An economics professor at Washington University with a specialty in game theory offers an economic model useful in analyzing situations in which two groups of different sizes vie over a particular policy outcome.
David K. Levine, writing in the European Journal of Political Economy, uses the case of farm subsidies, with the groups that favor subsidies (farmers) and those who typically oppose them (other taxpayers). The relative costs borne by individual participants in a struggle over subsidies — and the amounts they stand to gain or lose by the outcome — differ significantly.
I’m not going to waste a day lobbying to save a few bucks, but I would do so to get a few hundred thousand.

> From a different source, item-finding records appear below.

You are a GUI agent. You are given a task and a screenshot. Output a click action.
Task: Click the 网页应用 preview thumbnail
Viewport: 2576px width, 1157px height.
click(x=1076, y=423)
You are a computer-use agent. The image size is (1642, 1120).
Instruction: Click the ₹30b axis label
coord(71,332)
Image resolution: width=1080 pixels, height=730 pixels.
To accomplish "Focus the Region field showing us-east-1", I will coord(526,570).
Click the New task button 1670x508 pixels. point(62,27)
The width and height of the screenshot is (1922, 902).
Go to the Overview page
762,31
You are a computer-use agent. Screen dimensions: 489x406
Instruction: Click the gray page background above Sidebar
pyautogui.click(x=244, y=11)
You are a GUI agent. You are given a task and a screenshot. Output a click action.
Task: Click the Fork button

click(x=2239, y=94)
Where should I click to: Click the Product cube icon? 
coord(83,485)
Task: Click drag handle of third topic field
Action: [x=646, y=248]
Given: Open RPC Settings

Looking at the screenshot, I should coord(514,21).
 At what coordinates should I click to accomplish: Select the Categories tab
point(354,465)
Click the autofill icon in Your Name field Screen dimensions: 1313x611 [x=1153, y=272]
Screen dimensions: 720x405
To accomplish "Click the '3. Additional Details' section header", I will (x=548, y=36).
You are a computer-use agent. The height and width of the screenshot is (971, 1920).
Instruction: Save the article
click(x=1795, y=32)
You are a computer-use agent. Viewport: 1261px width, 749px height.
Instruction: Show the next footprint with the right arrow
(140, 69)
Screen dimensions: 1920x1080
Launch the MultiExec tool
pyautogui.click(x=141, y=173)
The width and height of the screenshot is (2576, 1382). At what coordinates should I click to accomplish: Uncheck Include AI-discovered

Individual farmers, obviously, have a great deal more at stake than the vastly greater numbers of taxpaying nonfarmers who pay for the subsidies. For that reason, the relative costs of participating in any lobbying activity are also disproportionate.
Levine explains it this way: “If it costs me the equivalent of a day [per year] of work to participate in a lobbying activity, then it is hardly worth it if I am not a farmer since my individual cost of farm subsidies is less than that. So why waste a day on lobbying that might save me half a day’s wages? It is quite different for a farmer who might have a third of a year’s income in farm subsidies. Then it is well worth a day spent lobbying. I’m not going to waste a day lobbying to save a few bucks, but I would do so to get a few hundred thousand. So many people each with a few bucks at stake don’t lobby, but the few with a few hundred thousand at stake do.”
The model, Levine suggests, is applicable to other situations, in which a small group for whom an outcome has a much larger impact can prevail over a larger one for whom an outcome has a smaller impact.
But there’s an interesting exception to this rule. When the policies being debated do not have clear financial and quantifiable implications for the adversaries — those involving civil rights, for example — the numerically larger groups tend to prevail.